Des participants attentifs lors d'une session de la 6e assemblée mondiale du FSCE en 2018.
Credit: FSCE

Dans les années 2000, la Campagne mondiale pour l’éducation (CME) a décidé de reproduire le modèle qu’elle avait appliqué avec succès pour fédérer les organisations de la société civile (OSC). Mais cette fois, l’idée était de les rassembler aux niveaux national, régional et mondial, autour de ce qui est progressivement devenu le Fonds de la société civile pour l’éducation (FSCE), bénéficiant d’une dotation du Partenariat mondial pour l’éducation (PME) de 70,3 millions de dollars.

La création du FSCE est fondée sur la conviction que les alliances et les coalitions ont le pouvoir de susciter le changement. Pendant dix ans, le Fonds a été un programme mondial unique et ambitieux qui a soutenu la participation citoyenne à l’élaboration des politiques, à la planification, à la budgétisation et au suivi dans le secteur de l’éducation.

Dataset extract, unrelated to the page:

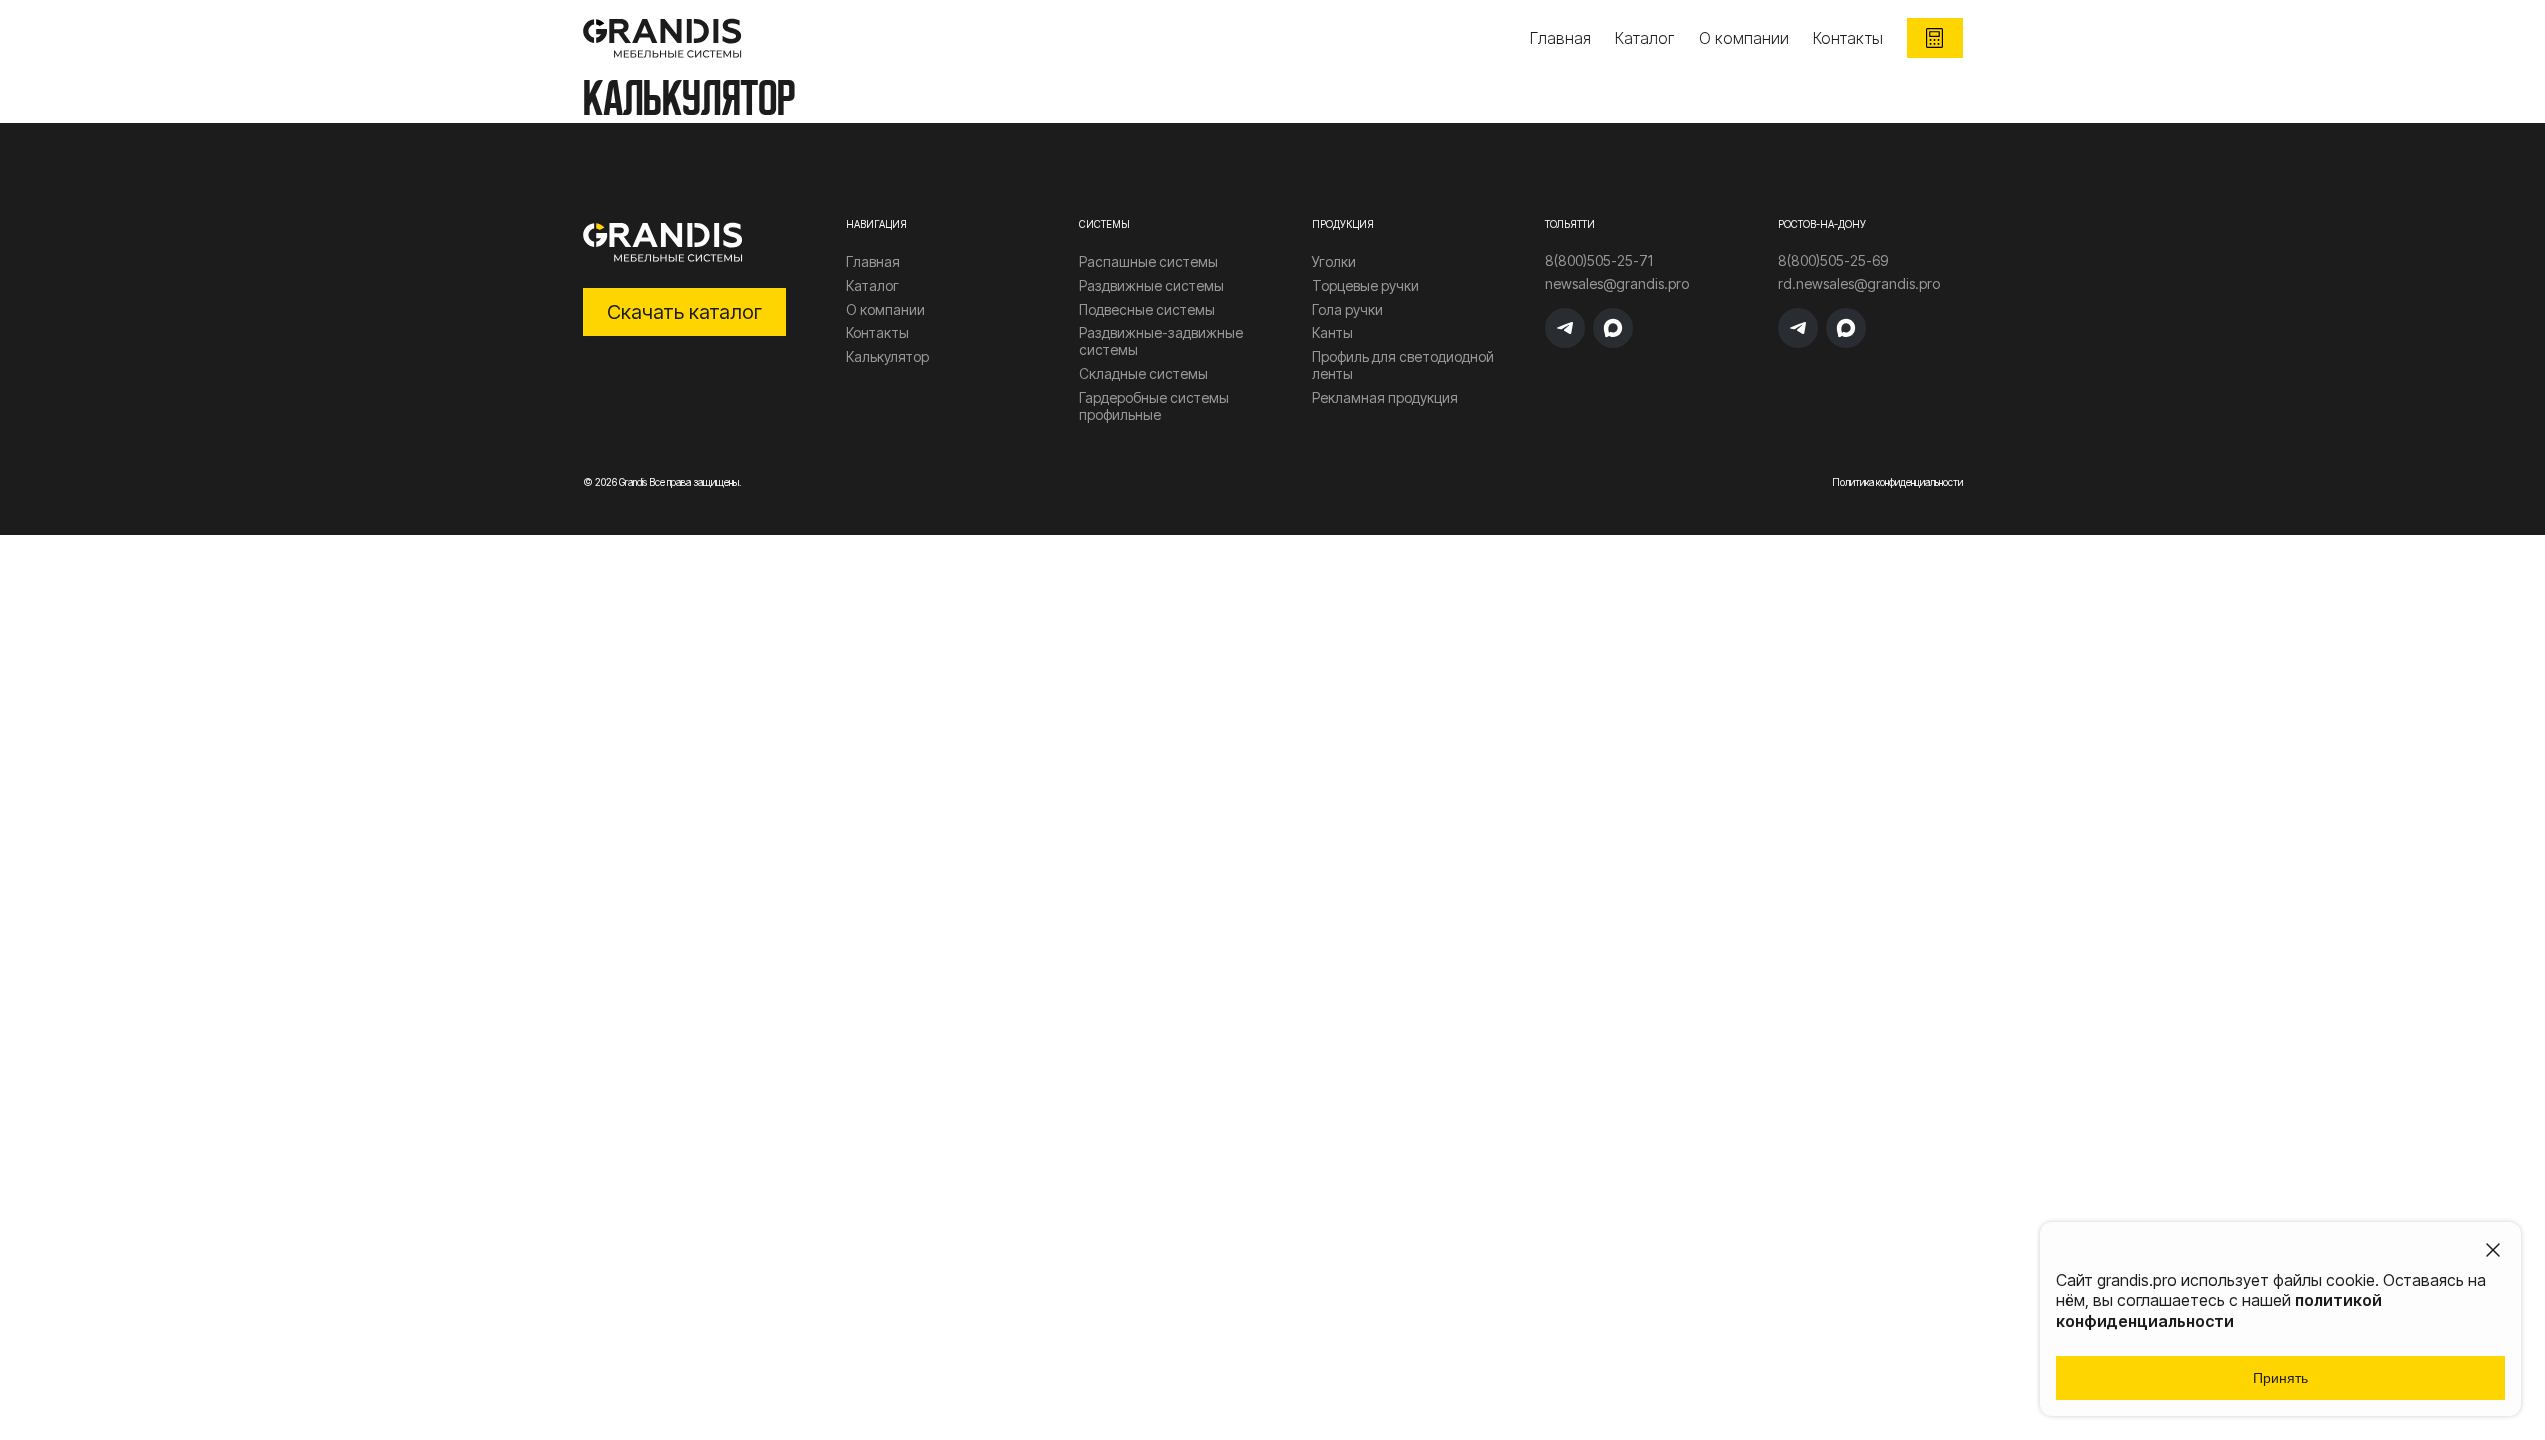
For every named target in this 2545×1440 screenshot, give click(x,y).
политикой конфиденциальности (2219, 1310)
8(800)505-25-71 (1599, 261)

Il a également aidé les OSC à joindre leurs forces pour créer diverses coalitions nationales et demander à leurs gouvernements d’honorer leurs engagements envers l’éducation. Le nombre de coalitions soutenues par la CME est ainsi passé de 44 en 2009 à 63 dix ans plus tard.

Les premières années

La CME et l’édition 2000 du Forum mondial sur l’éducation

L’histoire du FSCE serait incomplète sans un hommage aux organisations militantes qui se sont réunies en 1999 pour mobiliser la société civile en faveur de l’éducation : ActionAid, Oxfam International, l’Internationale de l’éducation (IE) et la Marche mondiale contre le travail des enfants. Ensemble, ils ont formé la Campagne mondiale pour l’éducation (CME).

La CME s’est rapidement imposée comme le représentant légitime des 300 ONG rassemblées à Dakar pour préparer le Forum mondial sur l’éducation de 2000 et est devenue de facto la « voix des ONG » (en anglais) dans l’Initiative pour la mise en œuvre accélérée de l’éducation pour tous (FTI-EPT, qui deviendra plus tard le PME) et d’autres instances stratégiques.

L’action menée par la CME visait essentiellement à mettre en place des réseaux nationaux d’organisations de promotion de l’éducation, afin de mobiliser des financements internationaux en faveur de l’éducation, de réaffirmer le rôle important des enseignants dans la réalisation des objectifs de l’Initiative FTI-EPT et de protéger les droits des enfants.

2002 – 2010 : L’origine du FSCE s’inscrit dans la continuité du Fonds du Commonwealth pour l’éducation et du projet Real World Strategies.

2009 – 2012 : Phase I – Naissance du FSCE

En 2008, l’efficacité de l’aide au développement était au cœur des discussions. L’Initiative FTI-EPT promettait qu’« aucun pays sérieusement engagé en faveur de l’éducation pour tous ne [serait] empêché d’atteindre cet objectif par le manque de ressources ».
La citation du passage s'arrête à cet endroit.